Lama pinjaman hanya beberapa bulan saja, tapi berita sudah tersiar kemana-mana. Membuat muka bu guru tertekuk bila bertemu dengan orang tua murid. Fitnah selalu punya jalan untuk berkembang membuat luka Bu Guru  sabar itu.

Ulama bilang, " Jangan sampai kita menyakiti orang yang berilmu, karna akan jadi racun "
Apalagi orang yang berilmu itu punya hati ikhlas.

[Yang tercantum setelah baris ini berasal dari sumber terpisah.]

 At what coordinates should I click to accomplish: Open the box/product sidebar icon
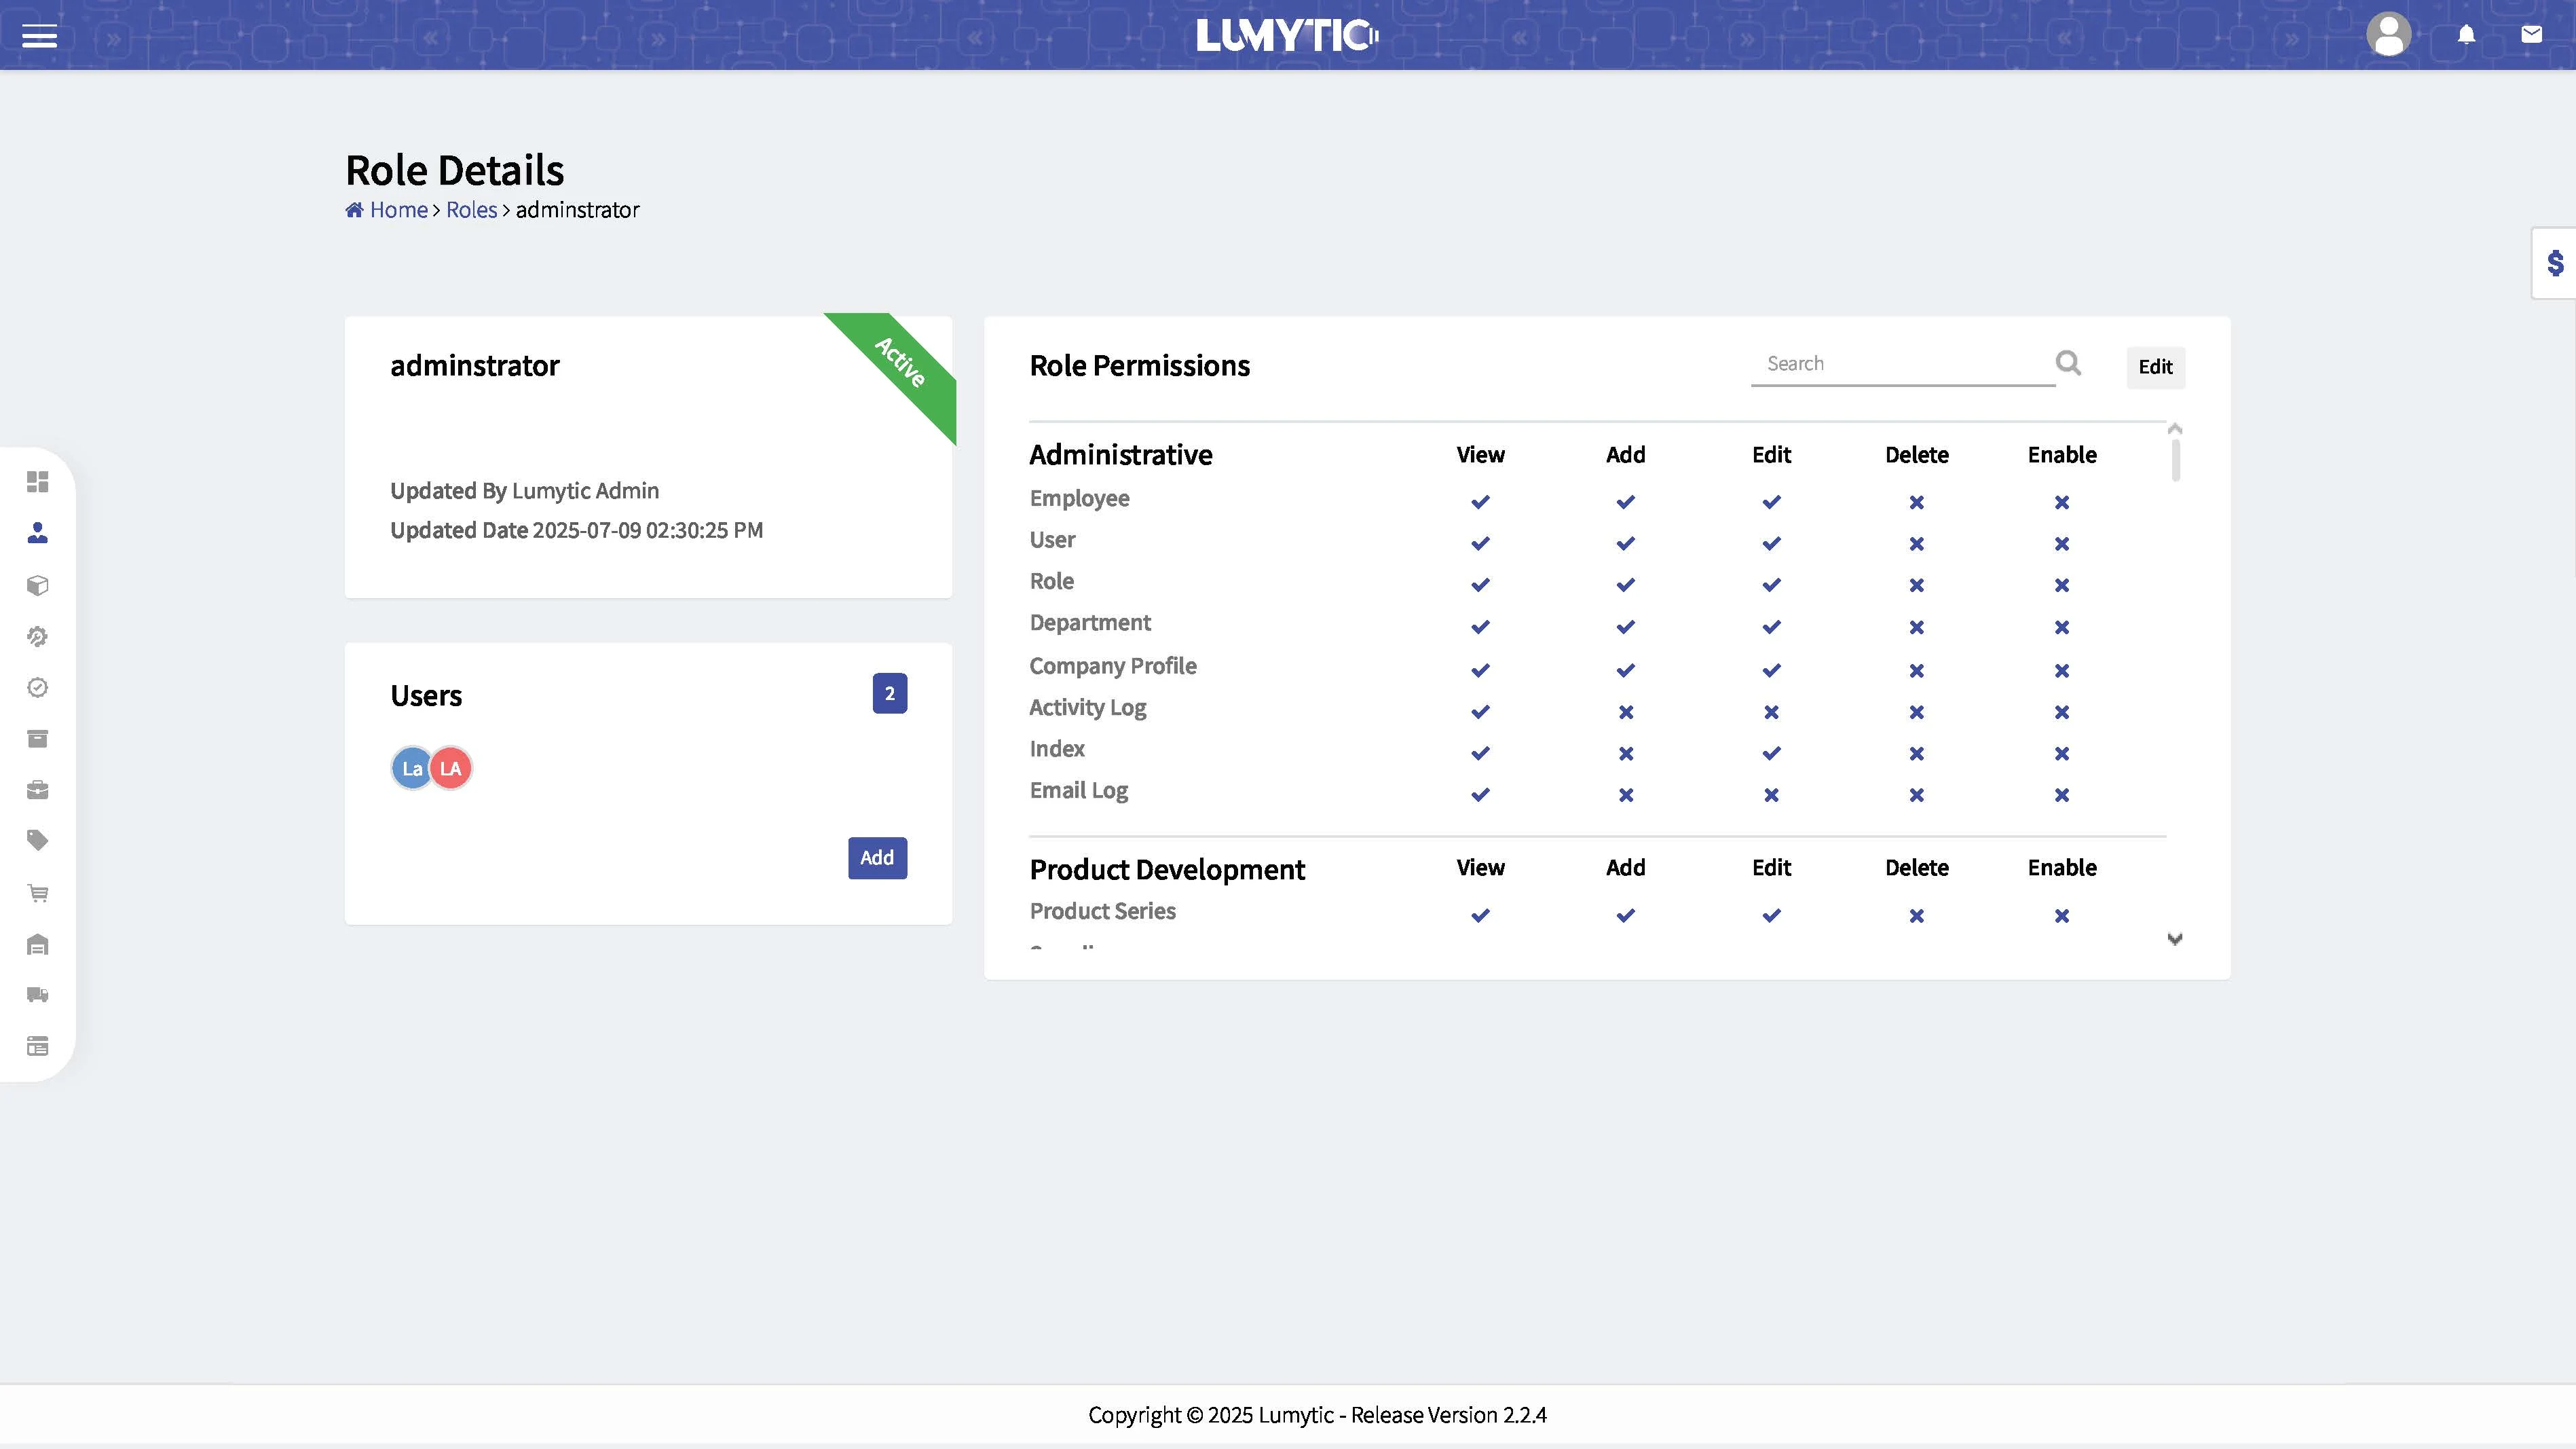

Benar saja, beberapa lama berselang, Pembantu TK tadi dapat penyakit entah apa nama jenisnya. Bibirnya membengkak besar hingga malu keluar rumah berhari-hari.

Guru yang sabar dapat kemudahan dari Allah melalui pintu yang tak diduga. Sebelum jatuh tempo ia dapat mengembalikan uang pinjaman, tak kurang se-sen pun. Kemudahan lain ia mendapatkan rumah cicilan paling ringan.
Bagaimana dengan janji Pembantu tadi ? Karna geram, tak sepeserpun ia mau melaksanakan niatnya.
Tak mengapa, sang guru ihlas atas perlakuan murid tua  sebab Allah sudah menggantikannya dengan yang lebih banyak dan lebih baik.